Virtual Education in the Times of Covid-19: Seminar in Memory of José María Antón

This post is also available in: Español 

Panelists Main Photo: Lucélia Ribeiro, Children at school. Flickr. Adapted to black and white and blue wash.

On April 7, the Education Program hosted a webinar to reflect on the legacy of José María Antón, the president of Virtual Educa and a visionary leader who sought to improve educational outcomes through technology, and to discuss the digital educational opportunities during the Covid-19 crisis. This virtual panel featured Jorge Antón Jornet, the brother of José María Antón and a manager at Virtual Educa; Eugenio Severín, the executive director of Tu Clase, Tu País; Elena García, programming director of Virtual Educa; Martha Castellanos, academic vice-chancellor of the Fundación Universitaria del Área Andina; and Fernando Valenzuela, a manager at the Global Impact EdTech Alliance. This seminar was moderated by Ariel Fiszbein, the program director of the Education Program at the Inter-American Dialogue.

The current world crisis has brought to the forefront the discussion surrounding the capacity to develop virtual education in Latin America. Jorge Antón Jornet began by remembering his brother as someone who believed that, “in this world, anything and everything is possible”. José María Antón was a pioneer in his vision for virtual education and dedicated his life to promoting a better education system in countries around the world. While traveling throughout Latin America and working with a variety of governments, teachers, and businesses, Antón did everything he could to give a voice to education in the region. Eugenio Severín recalled that Antón’s dream was to create an education system that is more democratic and inclusive of all students, especially those from rural areas.

Martha Castellanos remembered the strength with which Antón envisioned, “all of the possibilities that virtual education had in breaking social and economic gaps” which has stayed with her throughout her professional career.
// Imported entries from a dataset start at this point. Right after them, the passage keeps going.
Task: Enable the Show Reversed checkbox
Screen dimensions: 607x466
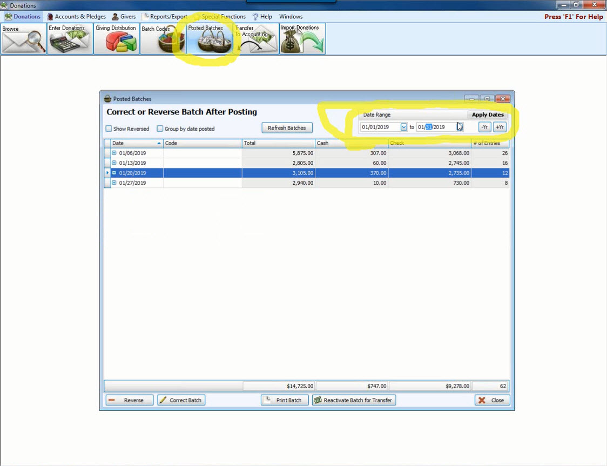Action: pos(109,129)
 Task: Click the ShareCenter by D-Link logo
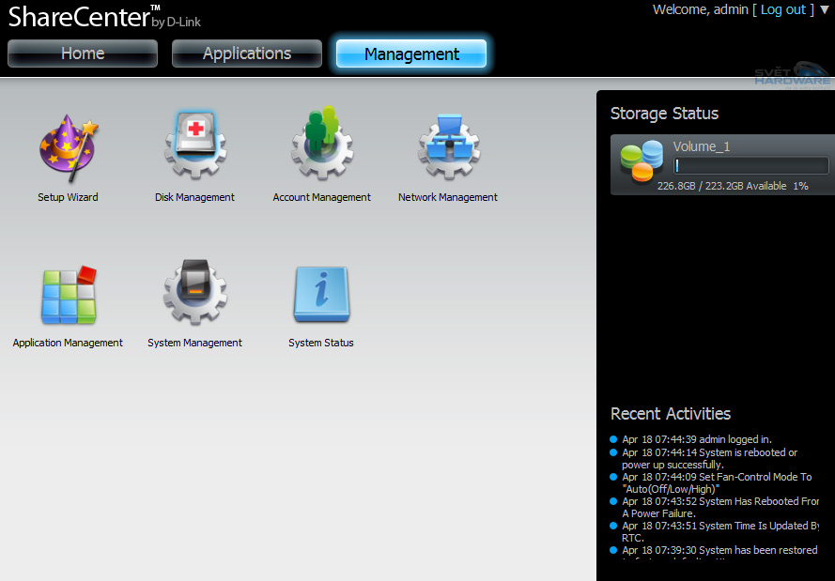(103, 17)
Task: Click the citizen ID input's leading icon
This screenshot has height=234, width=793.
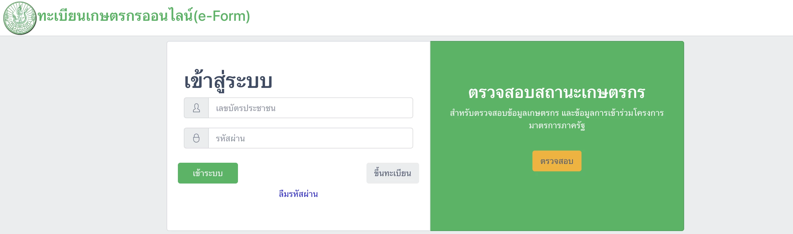Action: [x=197, y=108]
In relation to the current crisis, the panelists stressed that the challenge is two-fold: on the one hand, the need to develop and introduce new virtual platforms that can reach all the students that need it and on the other hand, to reduce the inequality between Latin American students. In the next few months, for urban and rural areas with less internet connection, it will be difficult to provide the same quality of education. The challenge is to not only expand coverage, but also provide quality education that has a transformative power that can develop human capabilities and where teachers can create disruptive learning models that develop soft skills through a new way to approach learning.

Severín argued that apps like WhatsApp, Facebook, and Instagram present opportunities to expand the way we use technology in education. However, Fernando Valenzuela cautioned that there is not one single option that can help students and schools during this time, and we must create a balance between virtual platforms, television, radio, study guides, and other teaching systems. This led to a discussion of the different ways to integrate technology into education in areas with low connectivity that were introduced in the document Transforming the learning experience through the use of educational technology: Challenges and Opportunities in Latin America, which was developed by the Dialogue's Education and Innovation Working Group.
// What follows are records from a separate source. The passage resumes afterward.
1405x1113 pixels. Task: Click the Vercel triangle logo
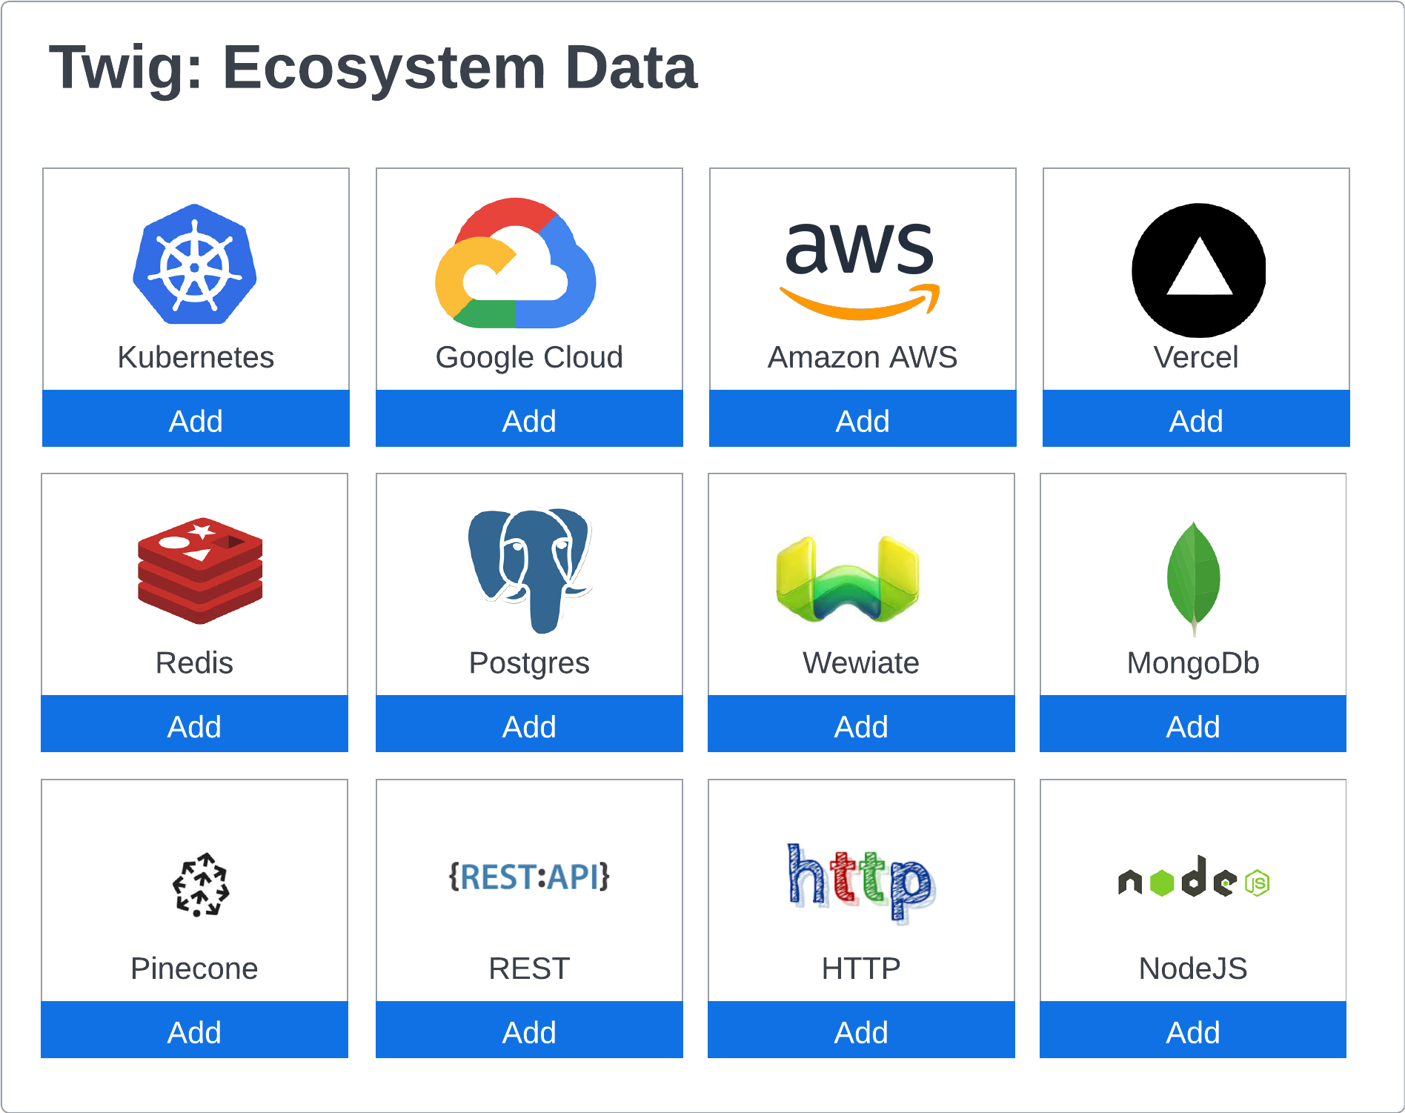click(1198, 270)
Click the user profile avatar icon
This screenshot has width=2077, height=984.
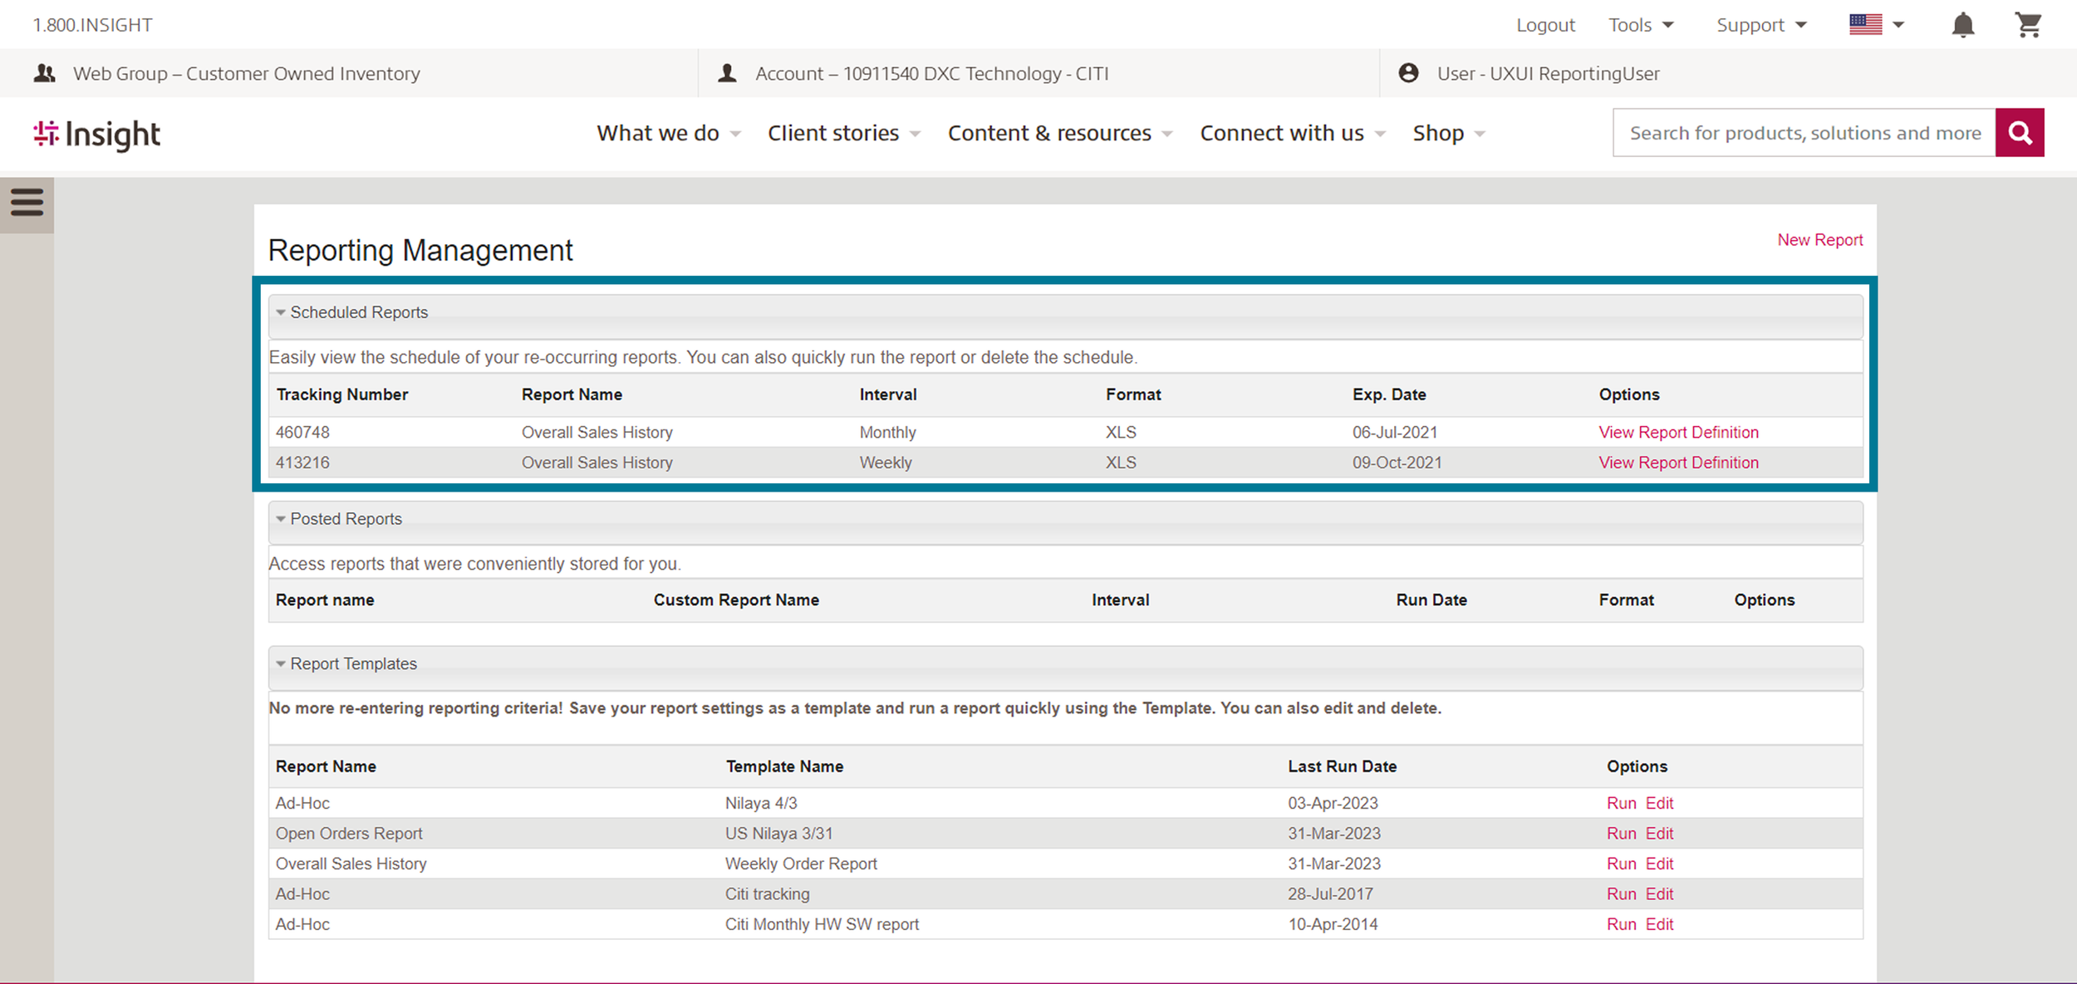pyautogui.click(x=1408, y=73)
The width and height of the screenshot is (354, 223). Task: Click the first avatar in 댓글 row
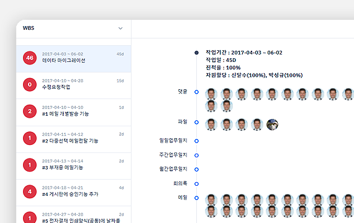pos(211,94)
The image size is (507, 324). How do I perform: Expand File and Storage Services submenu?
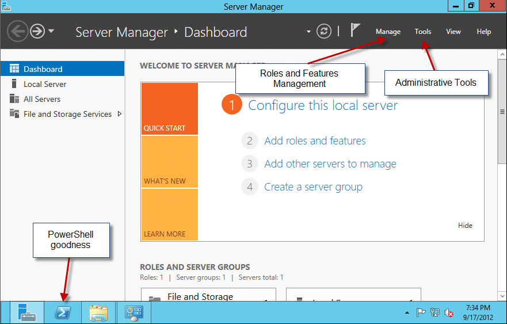click(120, 114)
Collaboration between different actors across the public and private spheres is essential to creating these digital spaces where teachers and students meet. A challenge, according to Castellanos, is "how to work with sectors of the economy that did not communicate ... and invite them to transform and make education a reality through virtual means and tools." Valenzuela explained that education is a complex system with many stakeholders and components that do not belong to only one country or institution, so everyone should collaborate with the same goals in mind when designing a virtual education system. Through public-private partnerships, we can integrate a new reality with the goal of comprehensive, quality education that prepares students for the challenges of today's world.

The seminar concluded with a discussion of the future of virtual education over the following months and years. Elena García emphasized the power of this virtual education, especially in this time of crisis, to redefine the educational system and reach a place we could not reach with traditional education.